For my artist’s date this week, I watched a movie all by myself. After getting home from work last night, I perused Netflix for a few minutes before deciding on “The Reader” (a movie that won Kate Winslet an Oscar for Best Actress). I wrapped myself in a blanket, relaxed back onto our couch, and pressed play. As soon as the movie started I was hooked. I experienced so many different emotions from its beginning to its end: embarassement, sadness, happiness, and fear. The weirdest part, there was no one around to validate my emotions. I realized, as I sat alone on the coach, how often I turn to people to confirm my own emotions or experiences. It’s as if I need their approval before I can feel a certain way, or as if I can’t like/enjoy something unless someone else likes it as well. Likewise, if I don’t enjoy a movie (or even a book), but have previously learned that it received favorable reviews, I find myself feeling badly for my own opinion. I’ll lie to myself, and try to convince myself that I liked it. BUT then, if someone I know agrees with my buried opinion, I’ll jump out of my shell in relief “I know! That’s what I thought too!” Why do I need someone to agree before I feel confident asserting my own opinion? Does my voice not matter? Of course it matters! Everyone’s voice matters, and it makes no sense to hide or attempt to alter your opinion for the sole purpose of pleasing others. So why do we do it? (Please excuse the “we”, but I’m hoping I’m not alone in this).
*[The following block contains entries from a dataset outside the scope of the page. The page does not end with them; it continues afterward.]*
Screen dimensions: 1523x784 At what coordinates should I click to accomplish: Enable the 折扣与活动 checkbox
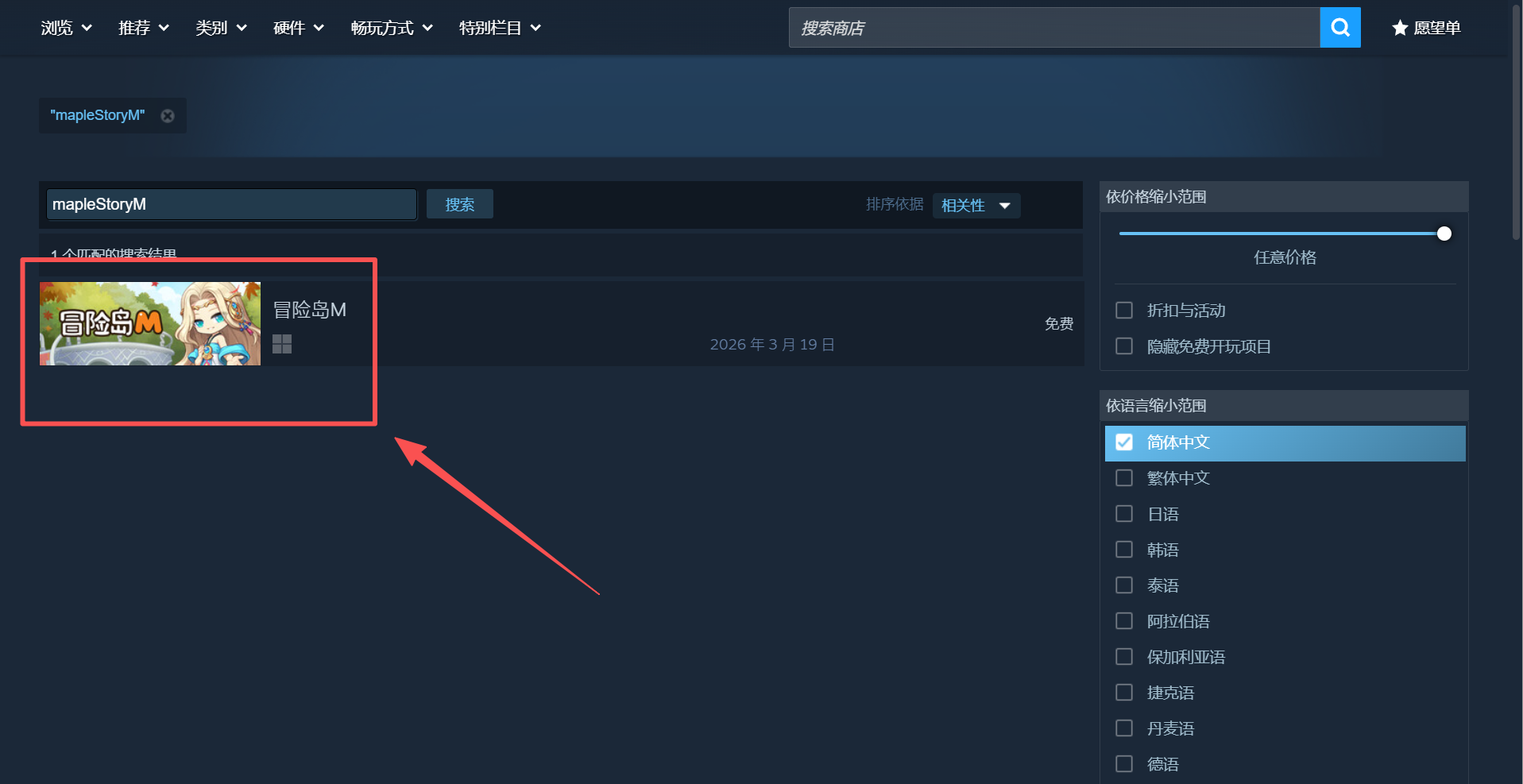click(x=1124, y=311)
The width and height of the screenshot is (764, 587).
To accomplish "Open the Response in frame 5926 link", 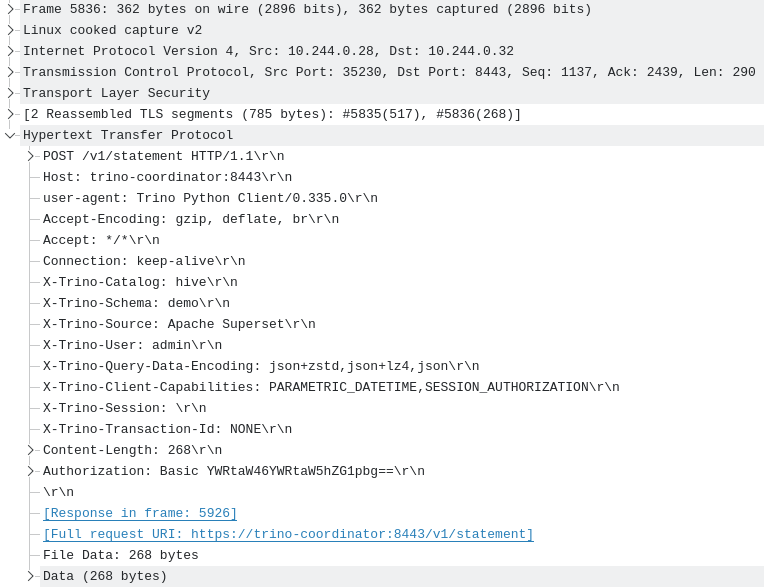I will [x=140, y=513].
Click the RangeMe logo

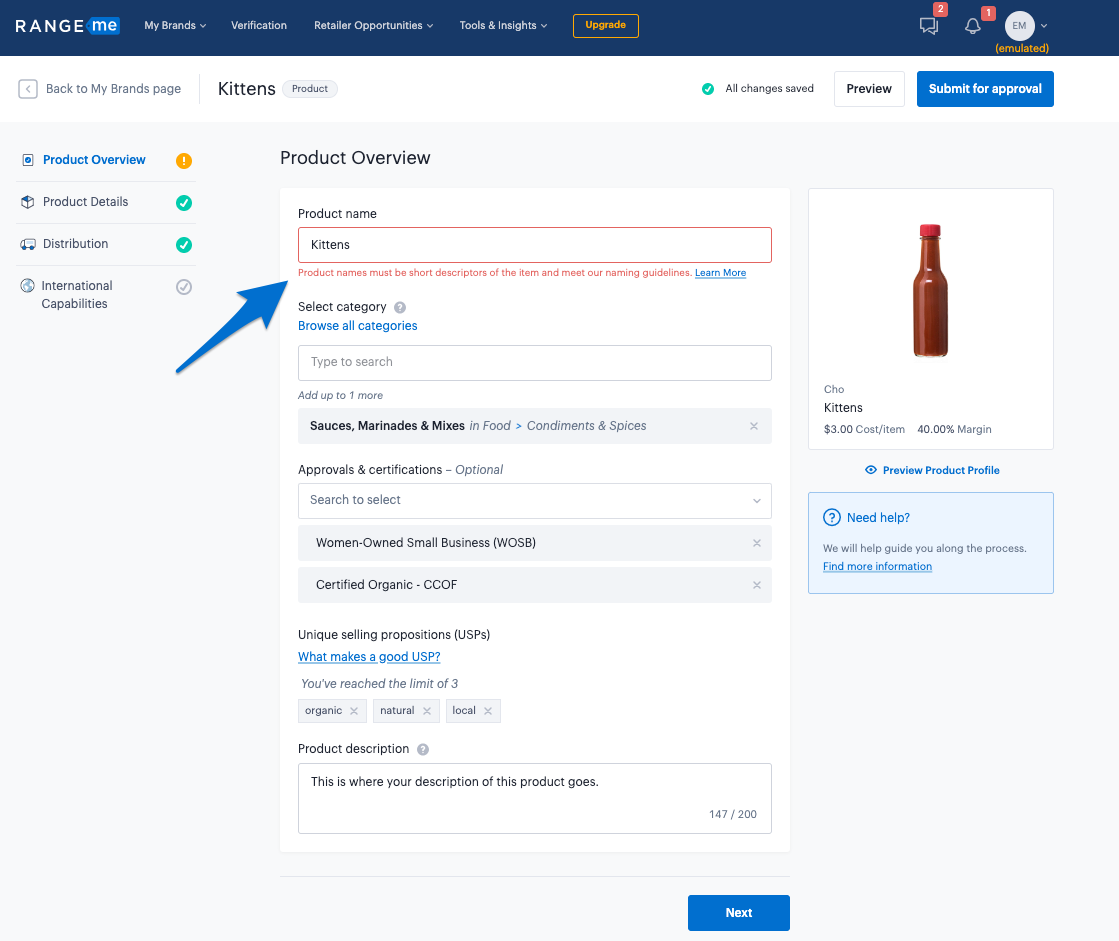pos(68,26)
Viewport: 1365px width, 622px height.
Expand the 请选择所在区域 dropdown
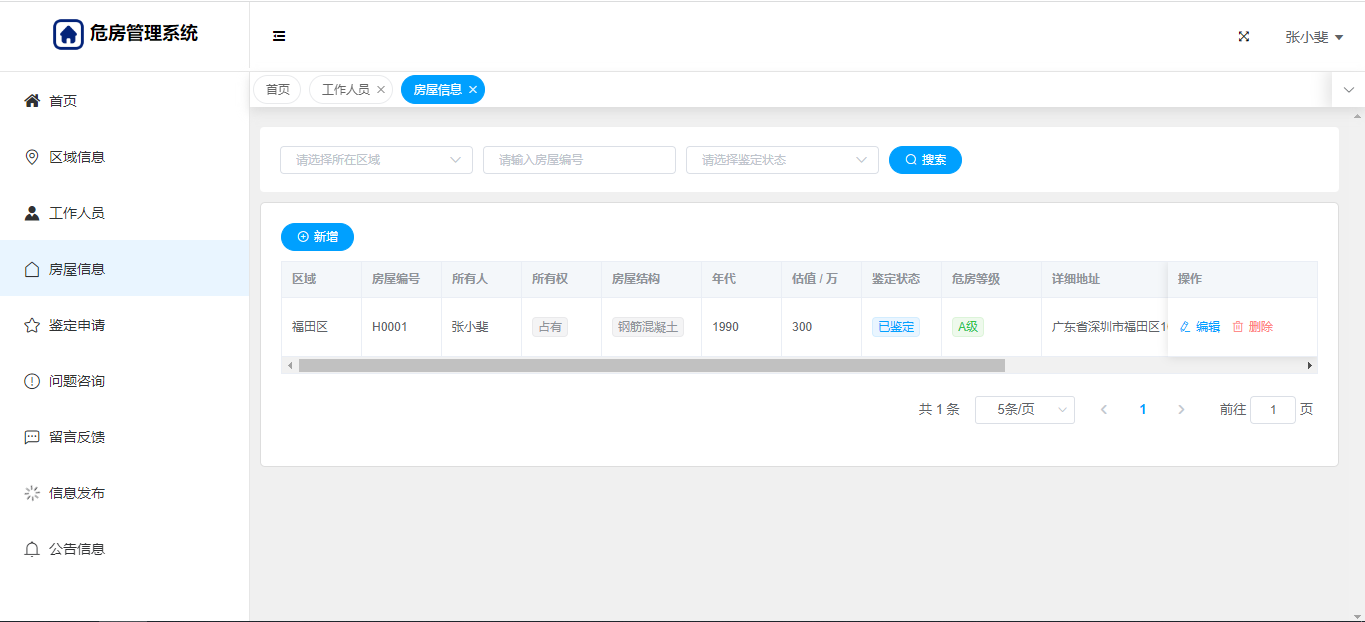[x=376, y=160]
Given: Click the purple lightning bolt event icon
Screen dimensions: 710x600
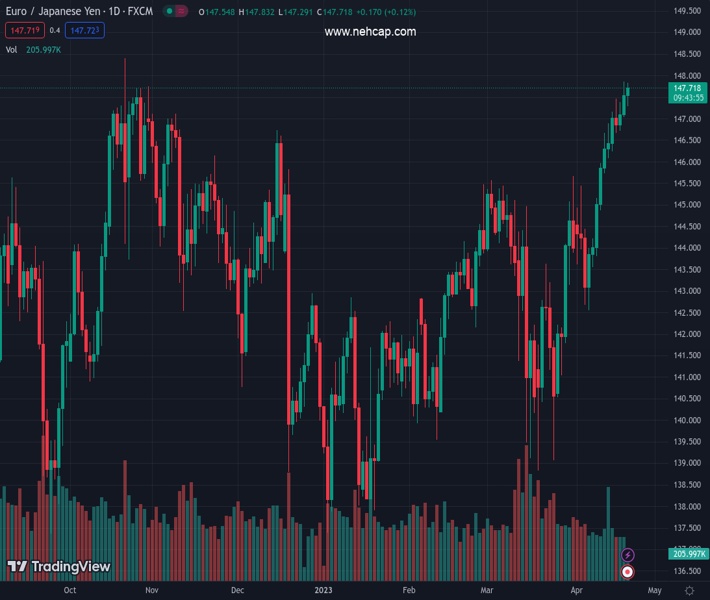Looking at the screenshot, I should 628,555.
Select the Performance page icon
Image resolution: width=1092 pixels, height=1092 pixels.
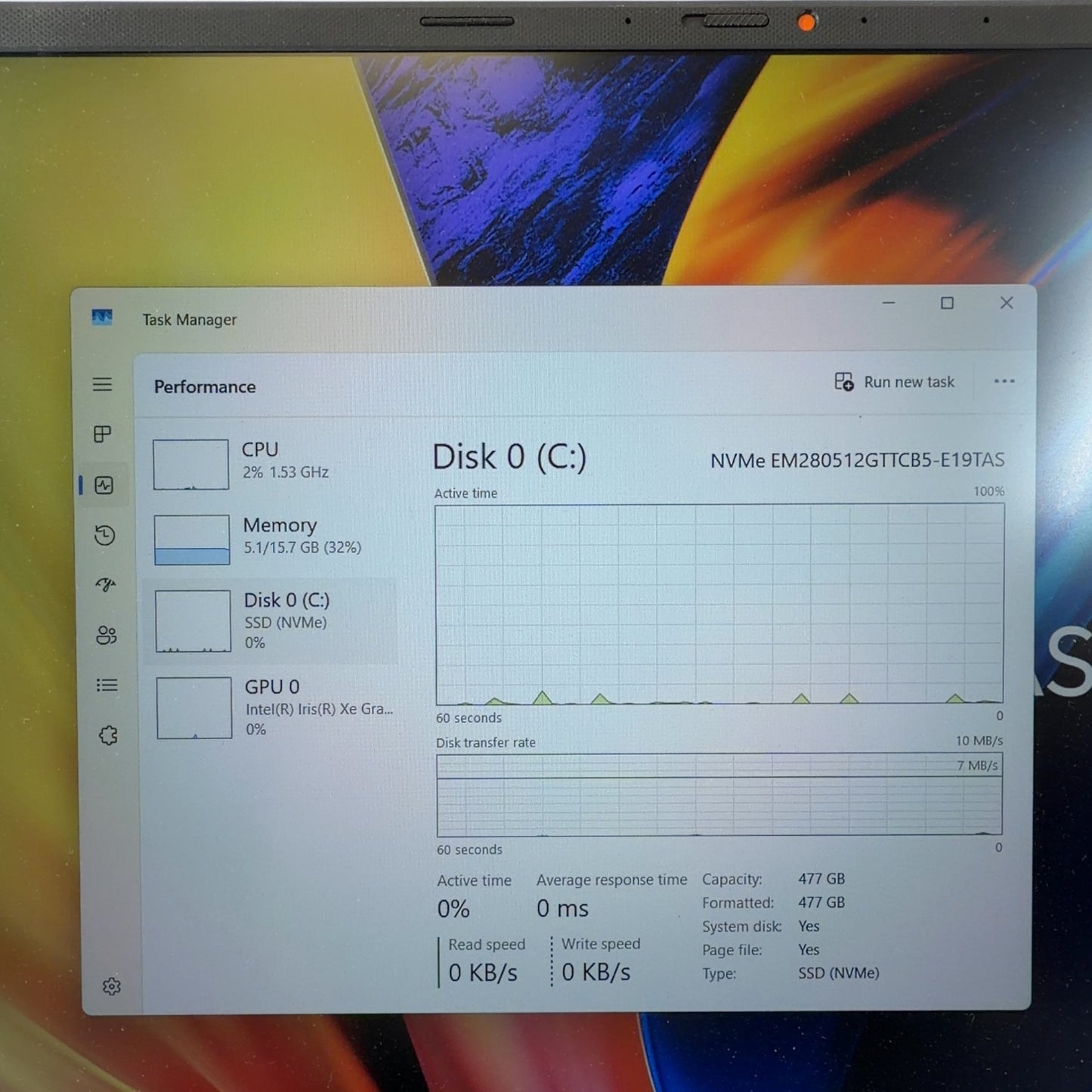click(x=104, y=485)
Maybe we do it so that we don’t feel so alone. It’s scary to stand out, and it’s scary standing proud in the completeness that is you. By resisting that little head turn to a loved one, classmate, coach, or colleague, I am asserting that I don’t need them to tell me that it’s okay to feel, that it’s okay to be who I am. Just the other week I was speaking to some of my friends at work about possibly going to see a movie in a theatre by myself, just to see what it would feel like. Both of them flinched at the idea. “I would hate to be that person who laughs at a joke that no one else finds funny.” Indeed, there is something that feels slightly uncomfortable about not having anyone to turn to for moral support… but maybe there’s something empowering about it too.
Are you like me? Test yourself. Try doing some of the following activities by yourself, and check in with yourself during the experience.
- Watch a movie
- Go to a play
- Go to a concert
- Dance to some music
- Make a fancy meal, just for you (no one else’s taste buds allowed)
- Read out loud (as if to a child,but to yourself)
- Create a piece of art, but don’t show it to anyone.
- Write a poem or a short story (again, don’t share it)
Do you feel uncomfortable not having someone to turn to. I do, but I also feel liberated.
I am enough. You are enough. That’s all there is to it.